While it is well-known that people living with HIV are at increased risk of cardiovascular events, including heart attacks and strokes, little is understood about the prevalence and extent of atherosclerosis in heart blood vessels and associated biological factors. The Mechanistic sub-study of REPRIEVE was designed to specifically identify factors that contribute to cardiovascular disease among people living with HIV.
“This sub-study of REPRIEVE is seeking to better understand why people living with HIV develop heart disease, even when their HIV is well controlled and they don’t have many traditional risk factors,” said ACTG Chair Judith Currier, M.D., M.Sc., University of California, Los Angeles. “REPRIEVE is the largest study of cardiovascular disease among people living with HIV and this is an important early report that sets the stage for future important findings.”
Today’s publication describes baseline data on 755 participants between the ages of 40 and 75 years old, who were enrolled at 31 sites across the United States.
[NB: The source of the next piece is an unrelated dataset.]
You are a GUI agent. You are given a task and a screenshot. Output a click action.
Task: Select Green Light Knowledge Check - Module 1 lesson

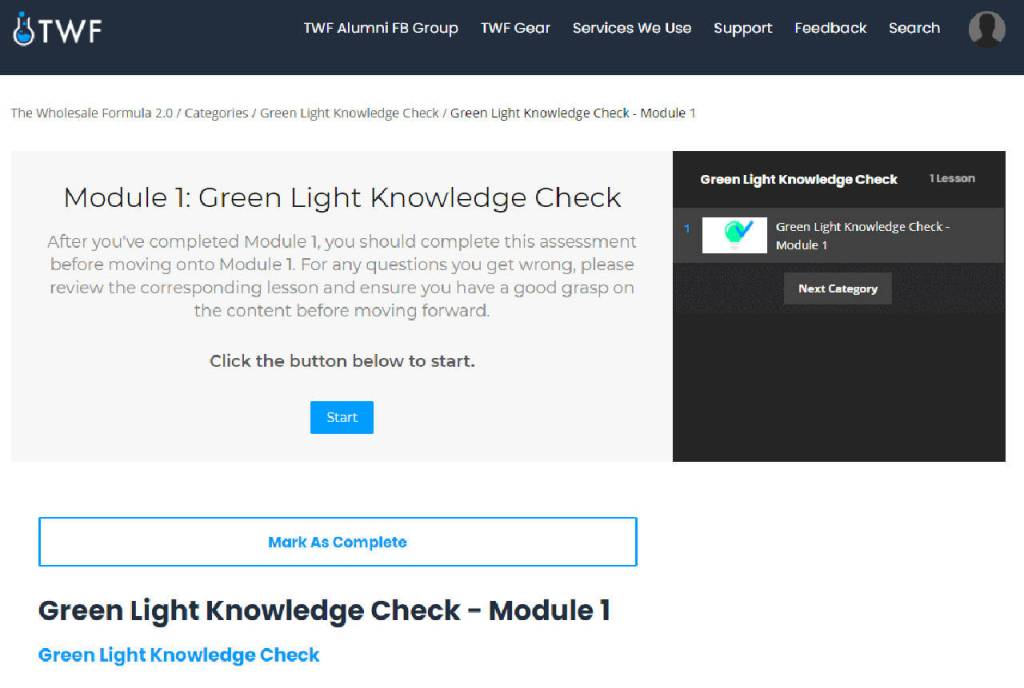click(x=862, y=235)
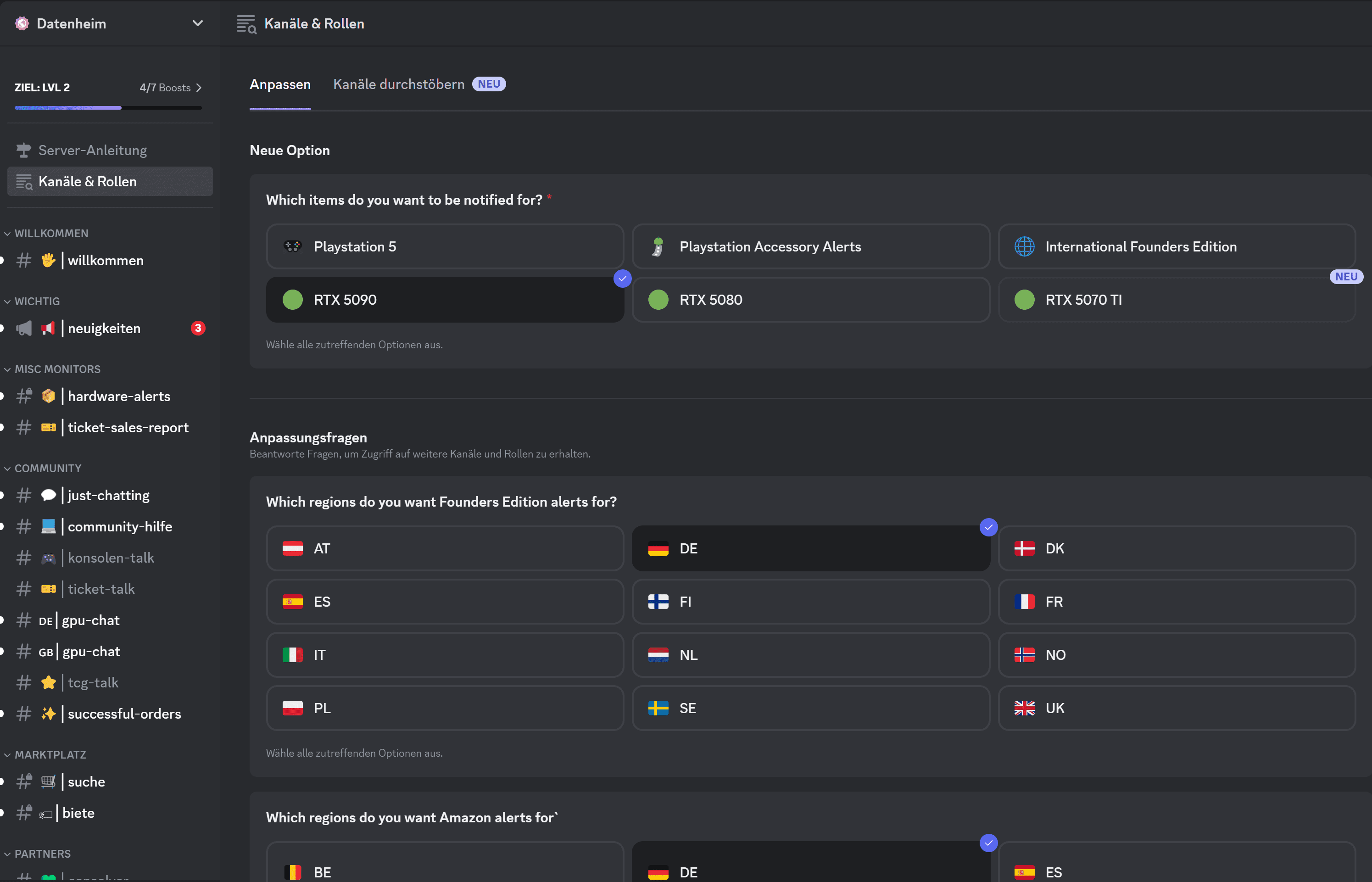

The sub-study used coronary CT angiography to assess the amount of plaque in participants’ coronary arteries and then correlated those findings with blood samples that measured inflammation and immune activation.
Nearly half the participants (49 percent) had plaque in their coronary arteries, though the plaques were mostly seen in just a few areas of the coronary arteries. The presence of plaque was associated with a higher burden of risk factors, but also with higher levels of inflammation independent of traditional risk scores. In almost all individuals (97 percent), the plaque was mild and did not cause a narrowing of more than 50 percent of the coronary artery. While significant narrowing was rare, about one-quarter of participants (23 percent) had plaque with features that could potentially cause problems in the future (also known as vulnerable plaque).
In the general population, epidemiologic studies have shown that future cardiovascular disease increases with higher ASCVD PCE (atherosclerotic cardiovascular disease pooled cohort equation) risk scores, an index of traditional risk. REPRIEVE recruited participants with low to moderate ASCVD risk and a low average 10-year risk score of 4.5 percent. The clinical significance of mild or even significant plaque in asymptomatic people with low cardiovascular risk is unknown, as is the effectiveness of statin therapy to prevent cardiovascular disease in this population. REPRIEVE will address these important questions by following these participants to determine if the plaque reported in the Mechanistic sub-study of REPRIEVE is clinically significant (whether it is related to future cardiovascular events), whether statin therapy can reduce plaque and markers of inflammation, and if statin therapy can reduce the incidence of heart attacks and strokes.
“Heart disease is a major cause of illness and death among people living with HIV, including those with well-controlled HIV disease receiving antiretroviral treatment,” said Steven Grinspoon, M.D., Massachusetts General Hospital. “Until now, our understanding of coronary artery disease among people living with HIV has been very limited. These findings significantly expand our knowledge and provide important insights that will lay the foundation to ultimately help us better support the health and well-being of people living with HIV.”